Stored items:
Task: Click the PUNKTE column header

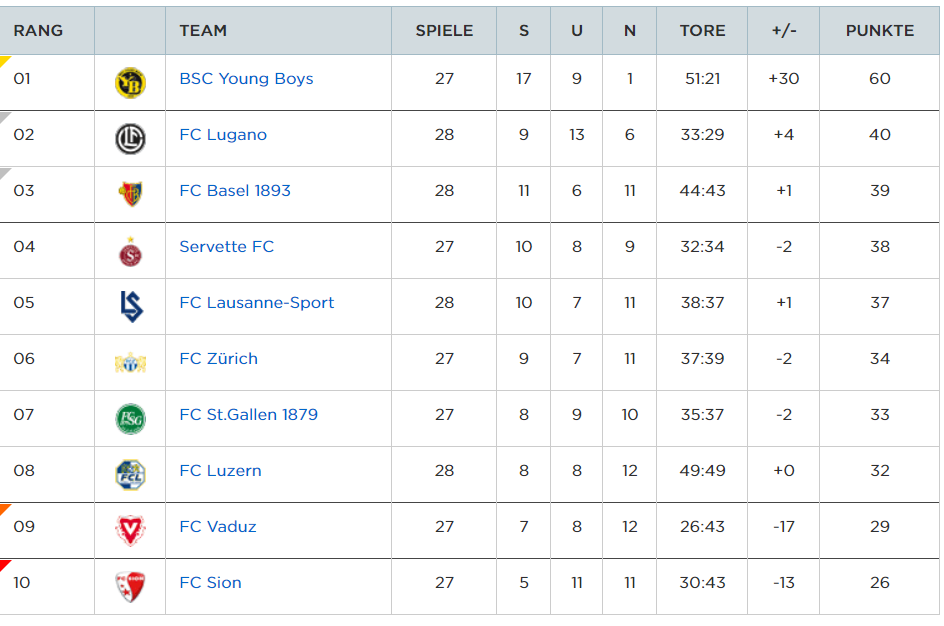Action: 879,31
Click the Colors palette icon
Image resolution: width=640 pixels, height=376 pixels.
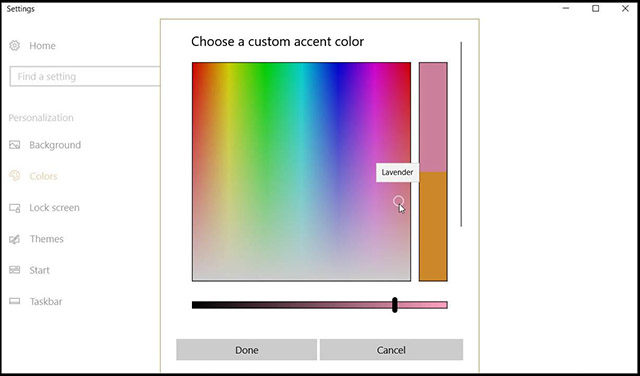(x=15, y=176)
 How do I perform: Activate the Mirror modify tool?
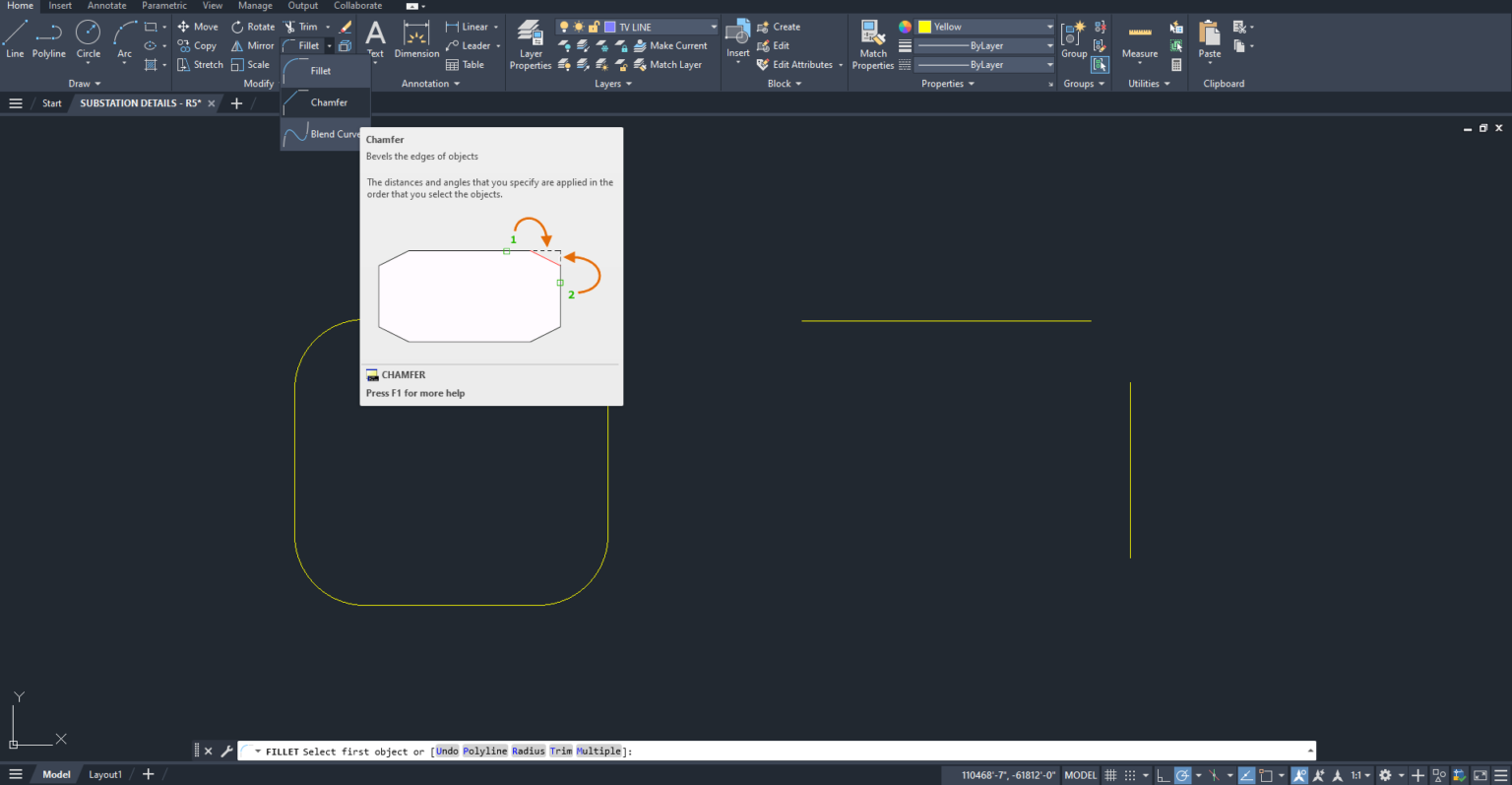[x=252, y=45]
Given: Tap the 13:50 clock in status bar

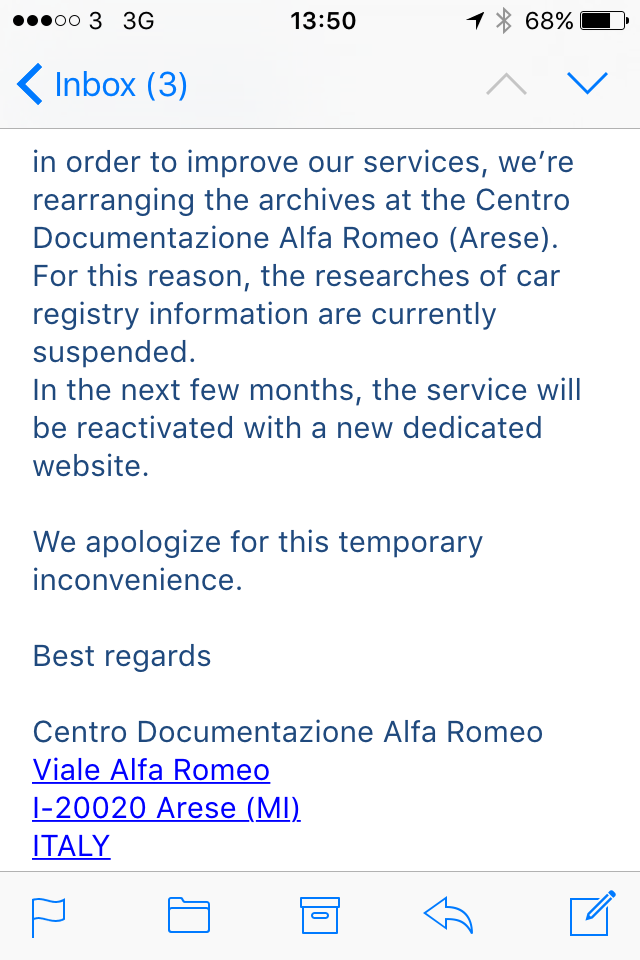Looking at the screenshot, I should pos(323,20).
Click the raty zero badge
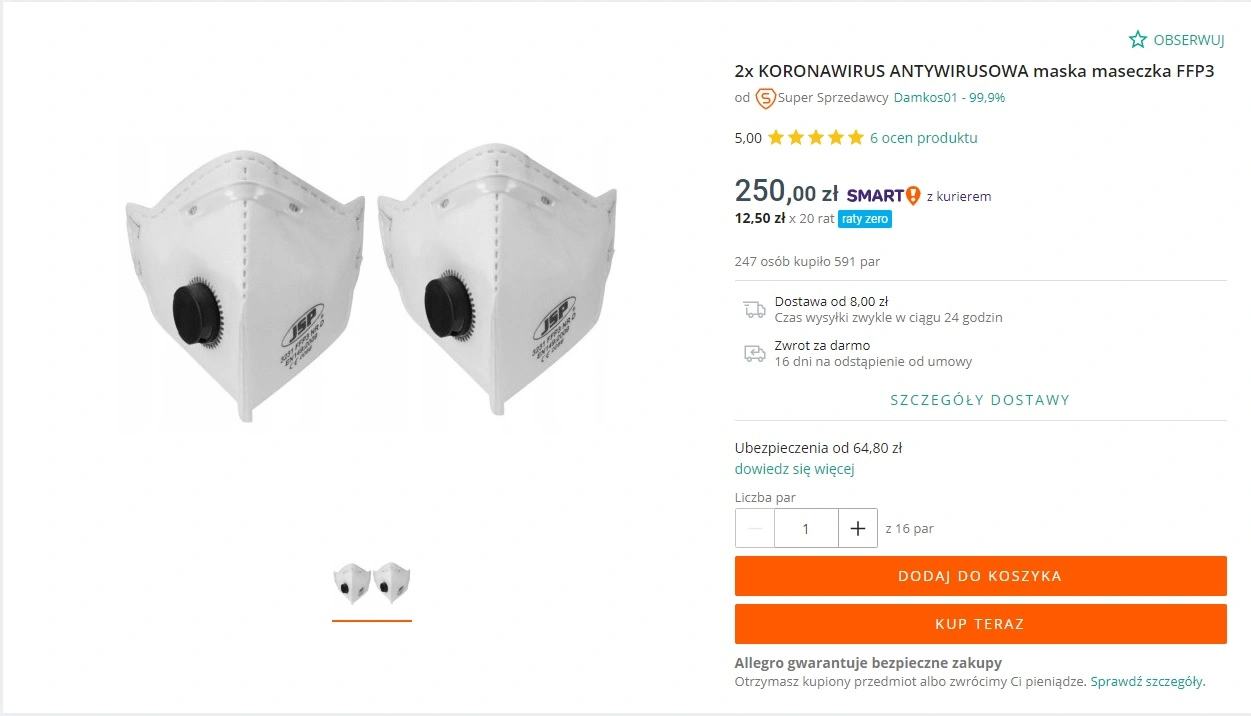Viewport: 1251px width, 716px height. [x=865, y=219]
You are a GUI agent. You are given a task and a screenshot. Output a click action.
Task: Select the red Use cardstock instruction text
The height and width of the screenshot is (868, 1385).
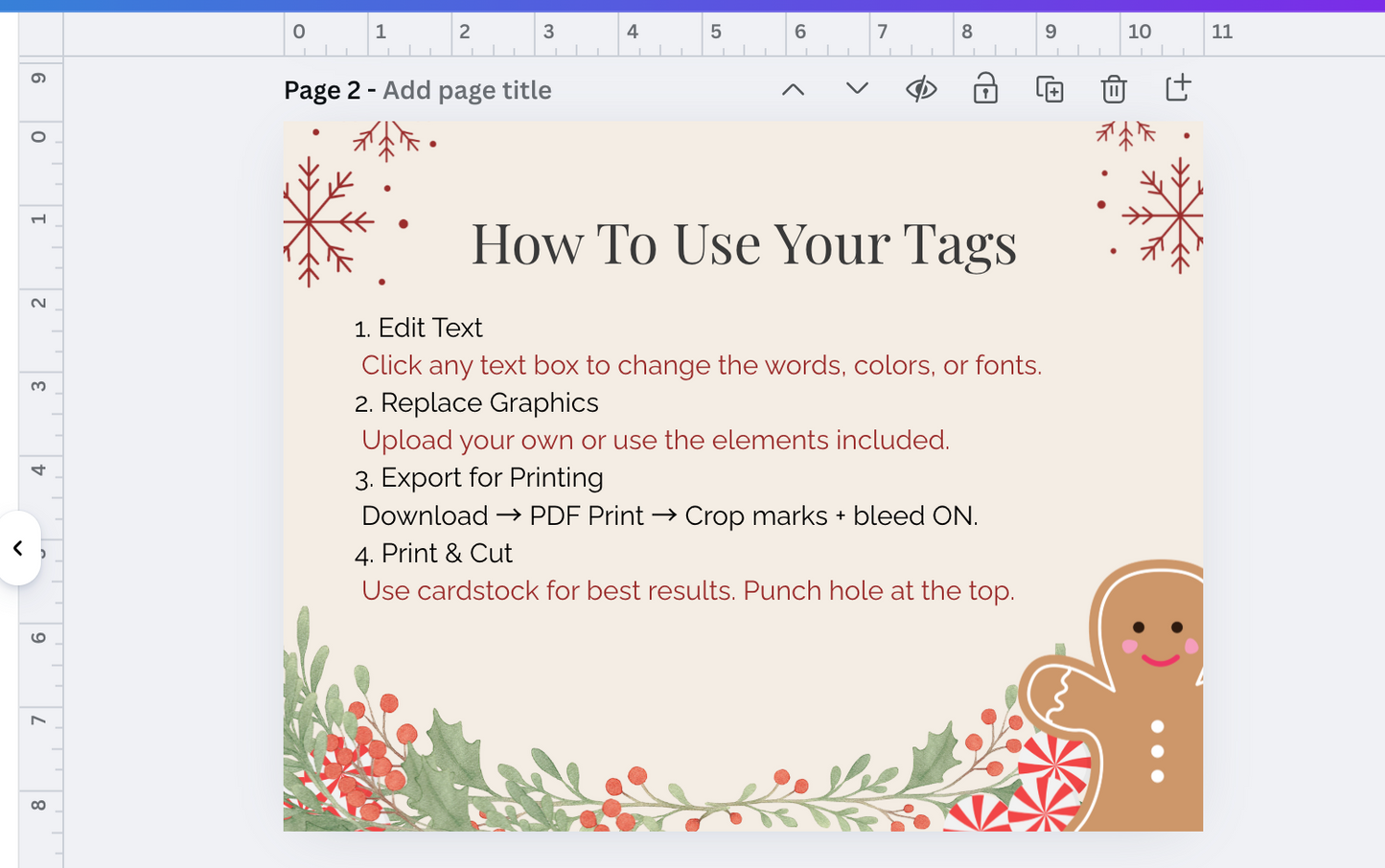pos(686,590)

• _TASK ITEM_
Leaving the pictures aside, write out the entries above exactly.

• _REPLY TO THE EXERCISE_
Task: Click the PUNKTE column header

Action: 879,31
Click the Colors palette icon
Image resolution: width=640 pixels, height=376 pixels.
(x=15, y=176)
 How do I perform: Activate the Mirror modify tool?
[x=252, y=45]
Given: Tap the 13:50 clock in status bar

Looking at the screenshot, I should pos(323,20).
Click the raty zero badge
Viewport: 1251px width, 716px height. [x=865, y=219]
You are a GUI agent. You are given a task and a screenshot. Output a click action.
Task: Select the red Use cardstock instruction text
The height and width of the screenshot is (868, 1385).
pos(686,590)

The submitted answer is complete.